As an openly gay actor, Scott has never felt typecast – unlike Rupert Everett, born two decades earlier, who’s been vocal about the professional handicap of coming out. In his new movie, Pride, which also stars Bill Nighy and Imelda Staunton, Scott plays Dominic West’s partner, a gay man shunned by his family and scared to return home. “Oh, I have no fear. The character in the film is not reflected in my own life at all.”
He gives a touching performance in Matthew Warchus’s film (in cinemas today), which tells the true story of the gay community’s support for the striking Welsh miners in 1984. Scott admits that what he learnt by meeting with the real campaigners from that angry, bigoted time filled him with horror. “Oh, that wilful hatred gay people faced! Absolutely awful. But the film is about community, solidarity, the way that pain and suffering can make you reach out. When your burden becomes your gift and you learn empathy. Watching the film, I felt..." he pauses, looking for the right words, "satiated – and by something I didn't know I was hungry for."
It is a moment of such sincerity that we both pause. I felt something similar at the end of the film, but cynically thought the feel-good ending must be made up; surely the once-doubtful Welsh miners didn't really turn up with bands to lead the Gay Pride March? But they did. "It's a part of our history we should be proud of.

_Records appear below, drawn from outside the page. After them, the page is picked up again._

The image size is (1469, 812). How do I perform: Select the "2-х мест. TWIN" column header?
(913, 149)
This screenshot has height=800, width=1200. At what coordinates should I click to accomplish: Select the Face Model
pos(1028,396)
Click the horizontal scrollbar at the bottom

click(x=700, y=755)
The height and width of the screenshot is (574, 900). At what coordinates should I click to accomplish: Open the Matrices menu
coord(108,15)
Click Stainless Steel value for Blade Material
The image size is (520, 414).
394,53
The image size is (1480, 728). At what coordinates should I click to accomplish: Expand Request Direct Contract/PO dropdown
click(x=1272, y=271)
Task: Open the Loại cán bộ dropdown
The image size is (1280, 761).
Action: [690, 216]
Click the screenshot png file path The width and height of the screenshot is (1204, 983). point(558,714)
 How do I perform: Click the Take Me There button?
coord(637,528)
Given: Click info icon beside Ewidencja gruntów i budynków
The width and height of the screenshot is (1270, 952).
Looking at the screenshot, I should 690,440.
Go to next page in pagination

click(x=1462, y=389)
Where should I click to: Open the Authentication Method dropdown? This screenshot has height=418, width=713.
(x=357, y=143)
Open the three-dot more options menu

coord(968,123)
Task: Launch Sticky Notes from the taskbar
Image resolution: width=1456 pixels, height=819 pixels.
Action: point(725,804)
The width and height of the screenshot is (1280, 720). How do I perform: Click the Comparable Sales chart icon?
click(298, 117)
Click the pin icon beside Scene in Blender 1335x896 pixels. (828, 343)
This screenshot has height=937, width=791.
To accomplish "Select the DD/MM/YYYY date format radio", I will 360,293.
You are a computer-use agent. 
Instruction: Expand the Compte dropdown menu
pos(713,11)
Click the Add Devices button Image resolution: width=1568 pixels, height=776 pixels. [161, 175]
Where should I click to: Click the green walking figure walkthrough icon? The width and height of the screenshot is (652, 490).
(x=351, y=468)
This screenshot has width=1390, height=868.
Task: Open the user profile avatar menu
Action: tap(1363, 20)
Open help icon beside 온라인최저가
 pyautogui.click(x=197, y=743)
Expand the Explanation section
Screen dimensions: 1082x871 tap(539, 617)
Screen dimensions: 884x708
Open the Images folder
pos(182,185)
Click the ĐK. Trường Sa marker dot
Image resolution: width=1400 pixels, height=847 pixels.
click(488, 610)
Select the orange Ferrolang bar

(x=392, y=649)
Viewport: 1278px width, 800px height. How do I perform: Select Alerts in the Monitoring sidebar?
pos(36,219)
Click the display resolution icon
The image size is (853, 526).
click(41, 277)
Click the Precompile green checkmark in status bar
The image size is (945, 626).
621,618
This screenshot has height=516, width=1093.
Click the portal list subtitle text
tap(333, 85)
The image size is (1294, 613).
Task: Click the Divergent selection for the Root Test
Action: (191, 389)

We need to give up that 'them and us' idea – men, women, gay, straight, Protestant and Catholic, London and country. I hate that."
Scott remembers where it all began for him: “Saturday afternoon at the youth drama club, from when I was ten. We did excerpts from Shakespeare, O’Casey, Stoppard, Ibsen. I loved it. And I got from that a sense of acting being something playful. I’m still hesitant about doing too much research, I don’t want to lose that play instinct, improvising, enjoying.” He dropped out of his drama degree at Trinity College, Dublin because it was “too analytical” and got work at the city’s Abbey Theatre and the Gate, before moving to London in 1999.
Scott’s gift has taken him far on stage. Mike Bartlett’s provocatively titled play Cock opened doors, and he went on to play the elfin, camp Leo in Noël Coward’s Design for Living at the Old Vic and a fanatical ruler in the National Theatre’s Emperor and Galilean. Most recently, he was the spoilt rock star in Birdland at the Royal Court. But surely his tricksy TV Moriarty was the game-changer? At this suggestion, Scott grows animated, even a bit severe.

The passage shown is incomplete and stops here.